* _Problem description_:
The records that follow should be copied in full, exactly as they read.

* _Data for this task_:
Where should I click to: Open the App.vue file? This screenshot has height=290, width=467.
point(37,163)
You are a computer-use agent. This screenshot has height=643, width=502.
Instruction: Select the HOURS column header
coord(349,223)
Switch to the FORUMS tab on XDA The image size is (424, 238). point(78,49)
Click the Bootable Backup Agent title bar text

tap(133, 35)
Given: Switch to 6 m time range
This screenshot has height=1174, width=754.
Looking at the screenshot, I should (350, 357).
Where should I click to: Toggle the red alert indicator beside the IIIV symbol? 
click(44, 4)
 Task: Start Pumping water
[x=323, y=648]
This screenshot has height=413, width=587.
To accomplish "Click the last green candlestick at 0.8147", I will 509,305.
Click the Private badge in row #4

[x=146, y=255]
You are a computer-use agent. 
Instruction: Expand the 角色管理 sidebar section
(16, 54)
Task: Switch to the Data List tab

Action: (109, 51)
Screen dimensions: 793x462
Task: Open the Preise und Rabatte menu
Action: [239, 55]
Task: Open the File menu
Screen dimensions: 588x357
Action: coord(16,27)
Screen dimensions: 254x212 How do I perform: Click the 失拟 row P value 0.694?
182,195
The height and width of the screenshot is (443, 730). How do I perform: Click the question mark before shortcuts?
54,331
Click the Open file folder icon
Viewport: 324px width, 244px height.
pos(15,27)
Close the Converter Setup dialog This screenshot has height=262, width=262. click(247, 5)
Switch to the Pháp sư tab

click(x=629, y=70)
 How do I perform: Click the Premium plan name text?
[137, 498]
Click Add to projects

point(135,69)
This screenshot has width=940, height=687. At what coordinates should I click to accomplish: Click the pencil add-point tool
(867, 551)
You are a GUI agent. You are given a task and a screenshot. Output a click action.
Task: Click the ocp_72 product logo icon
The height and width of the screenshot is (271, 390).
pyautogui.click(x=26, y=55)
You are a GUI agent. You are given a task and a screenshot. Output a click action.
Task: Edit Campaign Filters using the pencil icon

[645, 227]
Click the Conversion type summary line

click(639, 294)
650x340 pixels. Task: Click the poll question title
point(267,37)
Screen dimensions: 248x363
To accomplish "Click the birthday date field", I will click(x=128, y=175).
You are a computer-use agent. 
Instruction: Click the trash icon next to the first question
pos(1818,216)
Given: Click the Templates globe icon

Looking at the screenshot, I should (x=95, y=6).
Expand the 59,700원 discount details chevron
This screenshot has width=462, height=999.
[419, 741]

* _Response to this exercise_:
Where should I click to: Open the App.vue file? This screenshot has height=290, width=467.
point(37,163)
You are a computer-use agent. This screenshot has height=643, width=502.
Instruction: Select the HOURS column header
coord(349,223)
Switch to the FORUMS tab on XDA The image size is (424, 238). point(78,49)
Click the Bootable Backup Agent title bar text

tap(133, 35)
Given: Switch to 6 m time range
This screenshot has height=1174, width=754.
Looking at the screenshot, I should (350, 357).
Where should I click to: Toggle the red alert indicator beside the IIIV symbol? 
click(44, 4)
 Task: Start Pumping water
[x=323, y=648]
This screenshot has height=413, width=587.
To accomplish "Click the last green candlestick at 0.8147", I will 509,305.
Click the Private badge in row #4

[x=146, y=255]
You are a computer-use agent. 
Instruction: Expand the 角色管理 sidebar section
(16, 54)
Task: Switch to the Data List tab

Action: (109, 51)
Screen dimensions: 793x462
Task: Open the Preise und Rabatte menu
Action: [239, 55]
Task: Open the File menu
Screen dimensions: 588x357
Action: coord(16,27)
Screen dimensions: 254x212 How do I perform: Click the 失拟 row P value 0.694?
182,195
The height and width of the screenshot is (443, 730). How do I perform: Click the question mark before shortcuts?
54,331
Click the Open file folder icon
Viewport: 324px width, 244px height.
pos(15,27)
Close the Converter Setup dialog This screenshot has height=262, width=262. click(247, 5)
Switch to the Pháp sư tab

click(x=629, y=70)
 How do I perform: Click the Premium plan name text?
[137, 498]
Click Add to projects

point(135,69)
This screenshot has width=940, height=687. At what coordinates should I click to accomplish: Click the pencil add-point tool
(867, 551)
You are a GUI agent. You are given a task and a screenshot. Output a click action.
Task: Click the ocp_72 product logo icon
The height and width of the screenshot is (271, 390).
pyautogui.click(x=26, y=55)
You are a GUI agent. You are given a task and a screenshot. Output a click action.
Task: Edit Campaign Filters using the pencil icon

[645, 227]
Click the Conversion type summary line

click(639, 294)
650x340 pixels. Task: Click the poll question title
point(267,37)
Screen dimensions: 248x363
To accomplish "Click the birthday date field", I will click(x=128, y=175).
You are a computer-use agent. 
Instruction: Click the trash icon next to the first question
pos(1818,216)
Given: Click the Templates globe icon

Looking at the screenshot, I should (x=95, y=6).
Expand the 59,700원 discount details chevron
This screenshot has width=462, height=999.
[419, 741]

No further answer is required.